Exercise details: Return, word for word, only the lines from the one containing "Where should I click to: Enable" through the last line of the entries.

>>>

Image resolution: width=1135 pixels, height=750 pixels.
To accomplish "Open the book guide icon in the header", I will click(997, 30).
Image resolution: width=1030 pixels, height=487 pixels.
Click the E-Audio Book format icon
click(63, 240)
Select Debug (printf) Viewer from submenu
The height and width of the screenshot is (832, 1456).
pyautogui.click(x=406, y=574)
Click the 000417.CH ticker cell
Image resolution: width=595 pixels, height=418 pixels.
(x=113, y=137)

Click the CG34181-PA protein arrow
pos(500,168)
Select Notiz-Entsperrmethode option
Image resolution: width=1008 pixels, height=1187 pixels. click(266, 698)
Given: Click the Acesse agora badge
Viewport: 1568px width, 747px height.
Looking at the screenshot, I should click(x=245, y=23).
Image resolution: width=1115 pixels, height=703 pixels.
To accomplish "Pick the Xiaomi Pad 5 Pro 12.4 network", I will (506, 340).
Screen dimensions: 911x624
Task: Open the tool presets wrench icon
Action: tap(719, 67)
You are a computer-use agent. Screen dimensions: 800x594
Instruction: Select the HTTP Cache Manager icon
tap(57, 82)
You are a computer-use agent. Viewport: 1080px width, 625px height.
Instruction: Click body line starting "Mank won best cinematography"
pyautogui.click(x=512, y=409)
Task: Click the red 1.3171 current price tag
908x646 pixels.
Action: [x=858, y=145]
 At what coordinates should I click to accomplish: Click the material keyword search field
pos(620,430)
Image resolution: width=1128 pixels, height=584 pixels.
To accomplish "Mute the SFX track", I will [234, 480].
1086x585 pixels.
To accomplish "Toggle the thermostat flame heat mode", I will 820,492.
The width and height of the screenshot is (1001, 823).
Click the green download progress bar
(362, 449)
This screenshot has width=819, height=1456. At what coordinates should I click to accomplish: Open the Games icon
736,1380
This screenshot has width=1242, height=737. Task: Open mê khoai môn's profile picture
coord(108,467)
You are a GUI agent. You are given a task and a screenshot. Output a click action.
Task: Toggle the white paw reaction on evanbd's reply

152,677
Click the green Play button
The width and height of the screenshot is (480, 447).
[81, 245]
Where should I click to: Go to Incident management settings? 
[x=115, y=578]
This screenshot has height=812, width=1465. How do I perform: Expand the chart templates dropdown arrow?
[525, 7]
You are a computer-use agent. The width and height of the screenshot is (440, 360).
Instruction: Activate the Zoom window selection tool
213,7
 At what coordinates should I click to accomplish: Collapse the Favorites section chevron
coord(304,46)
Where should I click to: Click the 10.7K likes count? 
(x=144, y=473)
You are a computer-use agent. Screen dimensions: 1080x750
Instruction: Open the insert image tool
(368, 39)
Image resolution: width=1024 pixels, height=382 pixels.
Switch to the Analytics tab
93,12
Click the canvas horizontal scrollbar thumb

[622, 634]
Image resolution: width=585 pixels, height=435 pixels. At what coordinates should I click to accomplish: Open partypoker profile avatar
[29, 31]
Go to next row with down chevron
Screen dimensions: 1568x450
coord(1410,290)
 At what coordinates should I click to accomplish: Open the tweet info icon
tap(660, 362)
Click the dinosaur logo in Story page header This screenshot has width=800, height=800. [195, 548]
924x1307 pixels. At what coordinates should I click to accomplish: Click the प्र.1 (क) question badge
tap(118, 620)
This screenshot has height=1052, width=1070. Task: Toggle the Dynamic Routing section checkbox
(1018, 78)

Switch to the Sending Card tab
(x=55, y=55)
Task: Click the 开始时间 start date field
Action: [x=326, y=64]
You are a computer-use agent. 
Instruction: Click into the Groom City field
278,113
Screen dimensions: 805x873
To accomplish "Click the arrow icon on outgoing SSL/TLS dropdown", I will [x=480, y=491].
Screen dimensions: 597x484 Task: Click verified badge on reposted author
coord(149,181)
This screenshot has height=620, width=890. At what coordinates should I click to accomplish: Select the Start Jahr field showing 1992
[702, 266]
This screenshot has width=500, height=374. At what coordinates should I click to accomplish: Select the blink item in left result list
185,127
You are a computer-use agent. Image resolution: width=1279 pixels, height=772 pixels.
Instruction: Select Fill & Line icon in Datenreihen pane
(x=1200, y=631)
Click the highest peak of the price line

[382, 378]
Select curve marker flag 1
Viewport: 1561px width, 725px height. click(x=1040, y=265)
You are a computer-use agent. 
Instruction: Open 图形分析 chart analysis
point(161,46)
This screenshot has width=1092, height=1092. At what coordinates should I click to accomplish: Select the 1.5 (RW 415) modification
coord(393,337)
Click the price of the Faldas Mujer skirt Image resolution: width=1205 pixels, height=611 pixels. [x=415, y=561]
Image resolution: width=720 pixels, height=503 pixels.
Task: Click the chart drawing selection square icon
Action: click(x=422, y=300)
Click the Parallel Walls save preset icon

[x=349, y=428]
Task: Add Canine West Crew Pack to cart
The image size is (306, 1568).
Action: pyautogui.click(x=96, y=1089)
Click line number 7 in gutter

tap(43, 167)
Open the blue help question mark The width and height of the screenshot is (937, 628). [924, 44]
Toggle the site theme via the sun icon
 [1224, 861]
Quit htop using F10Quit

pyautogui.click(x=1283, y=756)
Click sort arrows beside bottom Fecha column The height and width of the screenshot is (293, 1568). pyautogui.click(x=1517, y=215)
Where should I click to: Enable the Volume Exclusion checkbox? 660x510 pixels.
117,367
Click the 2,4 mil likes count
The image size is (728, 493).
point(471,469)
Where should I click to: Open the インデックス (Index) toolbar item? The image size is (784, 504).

<<<

Finished exercise:
Where should I click to: Enable the Volume Exclusion checkbox? 660x510 pixels.
117,367
Click the 2,4 mil likes count
The image size is (728, 493).
point(471,469)
Where should I click to: Open the インデックス (Index) toolbar item? The image size is (784, 504).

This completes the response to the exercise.